__Records for this exercise__.
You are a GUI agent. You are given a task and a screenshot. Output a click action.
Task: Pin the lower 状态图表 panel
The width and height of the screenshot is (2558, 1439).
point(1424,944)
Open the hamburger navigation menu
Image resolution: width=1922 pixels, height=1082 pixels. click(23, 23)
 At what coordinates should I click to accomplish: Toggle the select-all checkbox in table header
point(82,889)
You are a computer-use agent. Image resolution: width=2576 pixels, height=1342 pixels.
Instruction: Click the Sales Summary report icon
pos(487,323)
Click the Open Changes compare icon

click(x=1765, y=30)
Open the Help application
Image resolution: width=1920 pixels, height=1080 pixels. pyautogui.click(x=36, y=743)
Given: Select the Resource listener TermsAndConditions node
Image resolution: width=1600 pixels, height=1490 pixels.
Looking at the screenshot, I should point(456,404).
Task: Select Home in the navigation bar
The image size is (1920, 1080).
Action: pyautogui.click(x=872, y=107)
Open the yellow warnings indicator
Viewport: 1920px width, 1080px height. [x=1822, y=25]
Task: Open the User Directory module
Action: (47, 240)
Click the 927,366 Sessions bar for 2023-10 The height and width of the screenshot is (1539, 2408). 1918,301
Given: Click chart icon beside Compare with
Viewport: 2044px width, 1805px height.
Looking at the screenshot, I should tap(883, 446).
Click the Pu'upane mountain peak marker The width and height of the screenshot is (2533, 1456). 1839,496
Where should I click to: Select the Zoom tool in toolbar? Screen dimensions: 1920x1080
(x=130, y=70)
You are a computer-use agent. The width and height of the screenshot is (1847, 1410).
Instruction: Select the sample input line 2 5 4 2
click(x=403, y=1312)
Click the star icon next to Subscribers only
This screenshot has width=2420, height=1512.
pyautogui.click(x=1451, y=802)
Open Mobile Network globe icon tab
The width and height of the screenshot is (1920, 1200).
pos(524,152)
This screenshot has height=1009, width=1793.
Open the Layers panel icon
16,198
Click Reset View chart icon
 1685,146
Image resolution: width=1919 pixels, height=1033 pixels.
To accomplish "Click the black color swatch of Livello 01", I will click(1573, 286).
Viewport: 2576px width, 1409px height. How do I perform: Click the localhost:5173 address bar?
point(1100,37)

__Exercise prompt__. Give the entries again in full, exactly as they were written above.

__Your response__.
You are a GUI agent. You are given a task and a screenshot. Output a click action.
Task: Pin the lower 状态图表 panel
The width and height of the screenshot is (2558, 1439).
point(1424,944)
Open the hamburger navigation menu
Image resolution: width=1922 pixels, height=1082 pixels. click(23, 23)
 At what coordinates should I click to accomplish: Toggle the select-all checkbox in table header
point(82,889)
You are a computer-use agent. Image resolution: width=2576 pixels, height=1342 pixels.
Instruction: Click the Sales Summary report icon
pos(487,323)
Click the Open Changes compare icon

click(x=1765, y=30)
Open the Help application
Image resolution: width=1920 pixels, height=1080 pixels. pyautogui.click(x=36, y=743)
Given: Select the Resource listener TermsAndConditions node
Image resolution: width=1600 pixels, height=1490 pixels.
Looking at the screenshot, I should point(456,404).
Task: Select Home in the navigation bar
The image size is (1920, 1080).
Action: pyautogui.click(x=872, y=107)
Open the yellow warnings indicator
Viewport: 1920px width, 1080px height. [x=1822, y=25]
Task: Open the User Directory module
Action: (47, 240)
Click the 927,366 Sessions bar for 2023-10 The height and width of the screenshot is (1539, 2408). 1918,301
Given: Click chart icon beside Compare with
Viewport: 2044px width, 1805px height.
Looking at the screenshot, I should tap(883, 446).
Click the Pu'upane mountain peak marker The width and height of the screenshot is (2533, 1456). 1839,496
Where should I click to: Select the Zoom tool in toolbar? Screen dimensions: 1920x1080
(x=130, y=70)
You are a computer-use agent. The width and height of the screenshot is (1847, 1410).
Instruction: Select the sample input line 2 5 4 2
click(x=403, y=1312)
Click the star icon next to Subscribers only
This screenshot has width=2420, height=1512.
pyautogui.click(x=1451, y=802)
Open Mobile Network globe icon tab
The width and height of the screenshot is (1920, 1200).
pos(524,152)
This screenshot has height=1009, width=1793.
Open the Layers panel icon
16,198
Click Reset View chart icon
 1685,146
Image resolution: width=1919 pixels, height=1033 pixels.
To accomplish "Click the black color swatch of Livello 01", I will click(1573, 286).
Viewport: 2576px width, 1409px height. How do I perform: Click the localhost:5173 address bar?
point(1100,37)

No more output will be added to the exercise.